Extremos: comunista e ultradireitista vão ao 2º turno no Chile

Polarização ideológica, avanço da criminalidade e debate sobre imigração moldam o segundo turno entre Jeannette Jara e José Antonio Kast.

Extremos: comunista e ultradireitista vão ao 2º turno no Chile
Rodrigo Arangua e Marvin Recinos/AFP

O primeiro turno das eleições chilenas, realizado neste domingo (16), consolidou um cenário que há meses vinha sendo antecipado pelas pesquisas: um país profundamente dividido entre dois projetos de futuro. Com 99,99% das urnas apuradas, Jeannette Jara, do Partido Comunista e apoiada pelo presidente Gabriel Boric, liderou a disputa com 26,85% dos votos, seguida por José Antonio Kast, representante da ultradireita pelo Partido Republicano, que alcançou 23,92%. Os dois agora seguem para o segundo turno marcado para 14 de dezembro.

A corrida presidencial acontece em meio à pior crise de segurança pública em décadas, tema que se tornou dominante no debate eleitoral. A escalada da violência, o crescimento do crime organizado e a percepção de fragilidade das fronteiras transformaram a segurança no principal critério de escolha do eleitor — superando questões históricas como desigualdade, saúde e educação. Quatro anos após a eleição de Boric impulsionada por protestos sociais, o Chile vive uma inflexão política, agora guiada pelo medo, pelas incertezas e por uma sensação generalizada de perda de controle.

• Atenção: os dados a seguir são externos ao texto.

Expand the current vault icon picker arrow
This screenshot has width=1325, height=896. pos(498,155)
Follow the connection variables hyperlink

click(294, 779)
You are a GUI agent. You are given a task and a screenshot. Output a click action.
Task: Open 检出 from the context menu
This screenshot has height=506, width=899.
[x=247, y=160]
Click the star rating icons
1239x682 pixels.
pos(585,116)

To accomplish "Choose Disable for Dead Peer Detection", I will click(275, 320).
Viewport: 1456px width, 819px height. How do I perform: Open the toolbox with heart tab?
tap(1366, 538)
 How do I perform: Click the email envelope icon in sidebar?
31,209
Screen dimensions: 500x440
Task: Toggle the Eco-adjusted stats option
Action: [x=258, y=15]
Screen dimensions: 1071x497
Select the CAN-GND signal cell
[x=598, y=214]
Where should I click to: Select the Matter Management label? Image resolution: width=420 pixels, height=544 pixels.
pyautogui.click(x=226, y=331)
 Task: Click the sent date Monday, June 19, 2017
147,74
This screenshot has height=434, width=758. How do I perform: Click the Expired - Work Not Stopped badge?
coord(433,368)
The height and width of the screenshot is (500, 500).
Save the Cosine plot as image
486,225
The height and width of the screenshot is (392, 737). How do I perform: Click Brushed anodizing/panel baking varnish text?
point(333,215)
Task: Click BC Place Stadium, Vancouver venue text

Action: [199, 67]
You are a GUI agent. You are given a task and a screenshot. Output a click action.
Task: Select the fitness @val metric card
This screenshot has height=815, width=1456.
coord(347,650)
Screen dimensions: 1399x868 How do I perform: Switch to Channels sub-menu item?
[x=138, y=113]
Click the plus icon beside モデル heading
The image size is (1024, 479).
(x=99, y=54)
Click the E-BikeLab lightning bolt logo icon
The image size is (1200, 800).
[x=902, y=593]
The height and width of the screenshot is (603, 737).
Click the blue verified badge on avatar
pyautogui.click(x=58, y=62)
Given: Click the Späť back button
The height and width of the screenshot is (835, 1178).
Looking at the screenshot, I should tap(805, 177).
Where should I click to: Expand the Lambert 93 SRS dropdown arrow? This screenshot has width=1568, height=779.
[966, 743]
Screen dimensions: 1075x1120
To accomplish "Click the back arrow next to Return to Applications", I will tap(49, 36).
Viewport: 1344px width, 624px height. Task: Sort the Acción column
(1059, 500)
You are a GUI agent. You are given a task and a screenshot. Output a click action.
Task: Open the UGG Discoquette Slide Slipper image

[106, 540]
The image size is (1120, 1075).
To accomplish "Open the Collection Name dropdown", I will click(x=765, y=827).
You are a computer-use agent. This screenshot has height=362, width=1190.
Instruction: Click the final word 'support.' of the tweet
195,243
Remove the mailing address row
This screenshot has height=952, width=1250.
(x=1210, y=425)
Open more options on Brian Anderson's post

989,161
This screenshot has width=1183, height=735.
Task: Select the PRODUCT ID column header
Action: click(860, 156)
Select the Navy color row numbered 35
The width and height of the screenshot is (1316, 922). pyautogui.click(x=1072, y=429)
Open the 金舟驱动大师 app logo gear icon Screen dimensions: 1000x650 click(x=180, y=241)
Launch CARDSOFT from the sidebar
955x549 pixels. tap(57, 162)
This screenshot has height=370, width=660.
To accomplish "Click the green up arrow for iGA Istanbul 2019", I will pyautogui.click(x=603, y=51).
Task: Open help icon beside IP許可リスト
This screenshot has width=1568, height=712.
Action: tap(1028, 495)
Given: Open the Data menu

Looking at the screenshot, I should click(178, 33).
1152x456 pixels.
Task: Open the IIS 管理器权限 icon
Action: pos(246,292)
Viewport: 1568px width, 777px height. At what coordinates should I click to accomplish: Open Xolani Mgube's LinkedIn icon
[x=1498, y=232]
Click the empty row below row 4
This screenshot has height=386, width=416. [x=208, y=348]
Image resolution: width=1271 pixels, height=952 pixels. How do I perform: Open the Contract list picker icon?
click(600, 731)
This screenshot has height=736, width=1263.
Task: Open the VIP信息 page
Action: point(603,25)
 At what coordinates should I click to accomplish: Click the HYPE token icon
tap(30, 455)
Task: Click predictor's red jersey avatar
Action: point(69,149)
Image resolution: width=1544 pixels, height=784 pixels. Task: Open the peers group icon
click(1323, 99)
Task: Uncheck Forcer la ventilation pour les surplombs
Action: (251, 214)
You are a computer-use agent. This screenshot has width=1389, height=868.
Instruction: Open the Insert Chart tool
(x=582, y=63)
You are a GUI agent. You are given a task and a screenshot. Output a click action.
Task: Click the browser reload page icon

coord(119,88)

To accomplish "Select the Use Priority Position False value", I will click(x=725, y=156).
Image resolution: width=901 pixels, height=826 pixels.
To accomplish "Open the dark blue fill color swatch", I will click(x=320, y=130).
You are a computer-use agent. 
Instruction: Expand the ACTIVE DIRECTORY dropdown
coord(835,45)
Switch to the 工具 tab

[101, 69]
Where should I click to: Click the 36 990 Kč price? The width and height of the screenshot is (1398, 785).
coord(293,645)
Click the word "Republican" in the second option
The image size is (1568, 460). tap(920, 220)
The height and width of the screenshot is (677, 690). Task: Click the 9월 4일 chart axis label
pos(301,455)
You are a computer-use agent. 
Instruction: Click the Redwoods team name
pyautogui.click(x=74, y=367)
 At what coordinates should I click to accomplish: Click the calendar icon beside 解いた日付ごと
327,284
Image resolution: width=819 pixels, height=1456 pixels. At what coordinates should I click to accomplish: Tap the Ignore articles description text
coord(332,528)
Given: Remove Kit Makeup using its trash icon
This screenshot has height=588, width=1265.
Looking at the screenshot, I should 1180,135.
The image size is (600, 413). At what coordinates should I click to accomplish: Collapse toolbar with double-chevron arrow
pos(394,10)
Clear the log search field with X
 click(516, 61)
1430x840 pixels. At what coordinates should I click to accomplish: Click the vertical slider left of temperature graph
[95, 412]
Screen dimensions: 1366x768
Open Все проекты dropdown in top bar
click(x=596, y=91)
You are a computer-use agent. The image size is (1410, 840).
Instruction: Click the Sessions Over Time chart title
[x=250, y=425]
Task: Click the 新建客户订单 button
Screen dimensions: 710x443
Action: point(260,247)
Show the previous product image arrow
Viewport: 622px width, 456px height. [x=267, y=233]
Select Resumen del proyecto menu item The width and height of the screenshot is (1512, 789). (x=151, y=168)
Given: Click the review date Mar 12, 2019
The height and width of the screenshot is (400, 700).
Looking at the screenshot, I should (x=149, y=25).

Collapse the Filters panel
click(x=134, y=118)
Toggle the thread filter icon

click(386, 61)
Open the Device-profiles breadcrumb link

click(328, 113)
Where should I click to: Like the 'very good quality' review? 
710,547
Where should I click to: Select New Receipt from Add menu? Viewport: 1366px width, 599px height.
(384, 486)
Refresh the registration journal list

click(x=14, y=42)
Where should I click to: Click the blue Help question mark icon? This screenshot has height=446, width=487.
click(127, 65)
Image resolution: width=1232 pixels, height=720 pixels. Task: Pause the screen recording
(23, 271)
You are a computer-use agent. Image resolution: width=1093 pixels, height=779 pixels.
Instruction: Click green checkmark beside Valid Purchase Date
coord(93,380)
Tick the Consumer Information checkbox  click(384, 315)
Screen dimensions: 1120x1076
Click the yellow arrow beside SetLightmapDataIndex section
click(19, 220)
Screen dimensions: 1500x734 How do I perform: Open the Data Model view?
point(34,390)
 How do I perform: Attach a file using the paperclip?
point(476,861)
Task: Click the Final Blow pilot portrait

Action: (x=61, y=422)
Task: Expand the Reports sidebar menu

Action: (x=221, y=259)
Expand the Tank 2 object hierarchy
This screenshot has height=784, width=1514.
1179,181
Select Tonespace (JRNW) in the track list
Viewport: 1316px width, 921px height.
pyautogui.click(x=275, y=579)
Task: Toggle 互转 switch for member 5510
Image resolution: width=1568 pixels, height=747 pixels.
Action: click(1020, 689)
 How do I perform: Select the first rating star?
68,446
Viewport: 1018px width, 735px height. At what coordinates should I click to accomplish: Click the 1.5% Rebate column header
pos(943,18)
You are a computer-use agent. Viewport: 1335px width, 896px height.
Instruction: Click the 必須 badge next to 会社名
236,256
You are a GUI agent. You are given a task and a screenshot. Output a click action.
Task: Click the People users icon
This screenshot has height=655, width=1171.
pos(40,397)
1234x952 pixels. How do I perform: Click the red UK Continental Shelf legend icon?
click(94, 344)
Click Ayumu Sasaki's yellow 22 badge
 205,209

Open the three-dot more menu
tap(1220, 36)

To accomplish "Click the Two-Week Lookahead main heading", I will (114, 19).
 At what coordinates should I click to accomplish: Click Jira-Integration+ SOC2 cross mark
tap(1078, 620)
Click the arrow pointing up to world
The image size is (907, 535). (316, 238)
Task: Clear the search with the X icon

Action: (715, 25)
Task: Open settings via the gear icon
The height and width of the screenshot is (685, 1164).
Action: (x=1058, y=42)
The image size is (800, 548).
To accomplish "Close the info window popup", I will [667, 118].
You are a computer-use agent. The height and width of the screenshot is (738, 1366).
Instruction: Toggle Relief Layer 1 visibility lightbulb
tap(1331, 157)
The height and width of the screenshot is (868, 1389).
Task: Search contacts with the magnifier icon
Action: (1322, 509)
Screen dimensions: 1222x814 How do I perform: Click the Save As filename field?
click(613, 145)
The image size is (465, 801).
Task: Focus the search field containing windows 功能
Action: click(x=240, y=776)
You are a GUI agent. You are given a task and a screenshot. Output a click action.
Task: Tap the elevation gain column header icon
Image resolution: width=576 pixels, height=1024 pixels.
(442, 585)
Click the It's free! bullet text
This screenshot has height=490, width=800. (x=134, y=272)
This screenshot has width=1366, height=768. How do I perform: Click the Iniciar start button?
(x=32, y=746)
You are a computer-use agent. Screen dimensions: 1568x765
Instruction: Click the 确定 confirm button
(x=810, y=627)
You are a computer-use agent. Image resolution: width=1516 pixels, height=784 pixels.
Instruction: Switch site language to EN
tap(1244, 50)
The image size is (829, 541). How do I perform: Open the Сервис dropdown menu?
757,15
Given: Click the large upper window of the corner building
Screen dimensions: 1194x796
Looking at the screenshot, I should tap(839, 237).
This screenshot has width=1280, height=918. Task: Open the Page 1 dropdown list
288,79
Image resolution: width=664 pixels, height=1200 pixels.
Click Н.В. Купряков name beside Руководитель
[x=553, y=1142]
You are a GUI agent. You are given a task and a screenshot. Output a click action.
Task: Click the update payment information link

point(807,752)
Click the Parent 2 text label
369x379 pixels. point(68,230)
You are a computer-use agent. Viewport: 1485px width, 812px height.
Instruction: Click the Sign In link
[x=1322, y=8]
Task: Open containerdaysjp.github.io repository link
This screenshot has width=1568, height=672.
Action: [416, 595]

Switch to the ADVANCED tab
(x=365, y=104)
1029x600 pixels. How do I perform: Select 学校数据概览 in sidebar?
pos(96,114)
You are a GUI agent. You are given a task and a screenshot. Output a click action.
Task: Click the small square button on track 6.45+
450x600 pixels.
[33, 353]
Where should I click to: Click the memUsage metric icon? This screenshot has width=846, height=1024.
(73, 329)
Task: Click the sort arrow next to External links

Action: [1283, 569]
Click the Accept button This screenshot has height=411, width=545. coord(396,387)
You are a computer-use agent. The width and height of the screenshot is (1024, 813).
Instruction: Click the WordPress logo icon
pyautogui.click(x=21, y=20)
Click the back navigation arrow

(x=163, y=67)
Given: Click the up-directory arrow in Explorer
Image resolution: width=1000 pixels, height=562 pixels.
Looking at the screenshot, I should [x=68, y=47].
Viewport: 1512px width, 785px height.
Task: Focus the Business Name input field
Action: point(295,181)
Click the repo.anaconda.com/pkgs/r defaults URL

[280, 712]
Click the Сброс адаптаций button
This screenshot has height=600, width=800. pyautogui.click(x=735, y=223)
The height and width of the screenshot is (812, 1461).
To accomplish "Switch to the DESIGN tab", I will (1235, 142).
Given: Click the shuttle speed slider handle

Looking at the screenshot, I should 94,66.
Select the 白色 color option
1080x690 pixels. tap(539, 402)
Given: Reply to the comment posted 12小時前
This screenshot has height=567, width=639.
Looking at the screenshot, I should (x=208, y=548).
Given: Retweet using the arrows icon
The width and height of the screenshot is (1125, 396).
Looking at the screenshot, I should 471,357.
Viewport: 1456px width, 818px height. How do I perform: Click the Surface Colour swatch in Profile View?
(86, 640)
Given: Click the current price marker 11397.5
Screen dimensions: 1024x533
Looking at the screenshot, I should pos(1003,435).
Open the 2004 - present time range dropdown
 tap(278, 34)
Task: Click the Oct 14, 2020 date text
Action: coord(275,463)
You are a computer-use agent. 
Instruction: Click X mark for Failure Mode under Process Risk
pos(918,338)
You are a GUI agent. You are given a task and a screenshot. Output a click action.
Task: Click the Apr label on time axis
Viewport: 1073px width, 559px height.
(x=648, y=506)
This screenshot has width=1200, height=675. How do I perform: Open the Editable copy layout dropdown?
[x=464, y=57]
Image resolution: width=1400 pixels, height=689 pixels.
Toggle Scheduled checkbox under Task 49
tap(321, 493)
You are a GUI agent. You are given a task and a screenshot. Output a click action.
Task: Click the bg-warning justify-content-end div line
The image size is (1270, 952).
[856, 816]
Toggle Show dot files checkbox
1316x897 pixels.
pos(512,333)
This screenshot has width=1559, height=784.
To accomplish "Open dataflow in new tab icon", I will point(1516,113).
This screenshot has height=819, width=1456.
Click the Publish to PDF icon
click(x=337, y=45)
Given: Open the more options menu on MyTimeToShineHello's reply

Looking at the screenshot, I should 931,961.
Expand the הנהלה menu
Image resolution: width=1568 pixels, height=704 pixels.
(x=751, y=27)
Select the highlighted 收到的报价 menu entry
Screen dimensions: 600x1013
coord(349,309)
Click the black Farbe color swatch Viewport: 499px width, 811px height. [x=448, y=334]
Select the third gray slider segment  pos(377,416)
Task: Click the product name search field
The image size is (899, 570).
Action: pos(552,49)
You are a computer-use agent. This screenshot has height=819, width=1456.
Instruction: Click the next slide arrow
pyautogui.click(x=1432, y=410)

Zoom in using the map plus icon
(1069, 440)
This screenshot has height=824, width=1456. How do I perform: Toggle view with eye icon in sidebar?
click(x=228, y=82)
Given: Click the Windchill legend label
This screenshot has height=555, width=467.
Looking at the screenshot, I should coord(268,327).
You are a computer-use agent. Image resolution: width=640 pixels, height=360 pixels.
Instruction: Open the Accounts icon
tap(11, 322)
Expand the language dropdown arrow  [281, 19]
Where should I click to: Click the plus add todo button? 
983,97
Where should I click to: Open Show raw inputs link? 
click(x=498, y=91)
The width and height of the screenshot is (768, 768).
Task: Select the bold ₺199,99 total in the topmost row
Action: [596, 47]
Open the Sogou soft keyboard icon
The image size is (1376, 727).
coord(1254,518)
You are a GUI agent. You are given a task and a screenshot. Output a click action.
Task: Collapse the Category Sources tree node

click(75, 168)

Jara, ex-ministra do Trabalho de Boric, tenta equilibrar propostas sociais com respostas firmes ao crime organizado. Em seu discurso pós-votação, criticou adversários por “exacerbar o medo” e defendeu que o país precisa de diálogo e pactos para avançar. Entre suas propostas, está a revogação do sigilo bancário de suspeitos, permitindo rastrear recursos de organizações criminosas, e políticas que garantam estabilidade econômica às famílias, como controle de preços de medicamentos e a criação da Empresa Nacional de Lítio, considerada estratégica na transição energética.

Kast, por sua vez, consolidou-se como o porta-voz da direita mais dura, defendendo medidas de choque na segurança e um rígido controle migratório. Entre suas promessas estão a expulsão imediata de imigrantes irregulares e a implantação do chamado “Escudo da Fronteira”, um projeto que prevê muro, trincheiras e cercas elétricas na divisa norte do país. O candidato também defende cortes de gastos públicos e a ampliação de parcerias público-privadas em áreas essenciais, como saúde e educação. Sua candidatura recebeu o apoio de outros nomes da direita, incluindo Johannes Kaiser, que terminou em quarto lugar com 13,94%.

O pano de fundo desse embate eleitoral é um Chile transformado por dois choques recentes: o aumento da criminalidade e a grande onda migratória, especialmente de venezuelanos que fugiram do regime de Nicolás Maduro. Hoje, quase 700 mil venezuelanos vivem no país, e parte da população passou a associar imigração ao avanço da violência — ainda que especialistas alertem que a relação é mais complexa do que o debate político apresenta. Em dez anos, a taxa de homicídios mais que dobrou, chegando a 6 por 100 mil habitantes em 2024. Casos de sequestro também se multiplicaram, com mais de 860 registros no último ano.

A socióloga Lucia Dammert, especialista em segurança na América Latina, afirma que o Chile não estava preparado para lidar simultaneamente com o aumento da violência e a chegada massiva de estrangeiros. Segundo ela, o debate público se contaminou pelo medo, e muitas propostas se concentram no combate a grupos internacionais como o Tren de Aragua, gangue venezuelana classificada como organização terrorista pelos Estados Unidos quando o crime doméstico também tem peso central. “O debate político se alimenta desses choques, mas ainda não conseguiu superá-los”, afirma.

Enquanto o governo Boric tenta demonstrar resposta, ampliando o orçamento policial, criando forças-tarefa e reforçando a fronteira com apoio militar, parte significativa da opinião pública se mostra descrente e disposta a apostar em soluções mais duras. Esse ambiente tem favorecido Kast, que promete “recuperar a ordem perdida”. Ainda assim, as pesquisas apontavam que, apesar de liderar o primeiro turno, Jara poderia enfrentar dificuldades no segundo especialmente diante da consolidação dos votos da direita.

Com o país dividido e pressionado por crises simultâneas, o dia 14 de dezembro se aproxima como um marco decisivo. Os chilenos irão às urnas não apenas para escolher um presidente, mas para definir qual será o eixo moral, social e político que guiará o Chile nos próximos anos: o caminho de reformas sociais defendido por Jara ou a guinada conservadora proposta por Kast. O futuro do país, mais uma vez, está em aberto.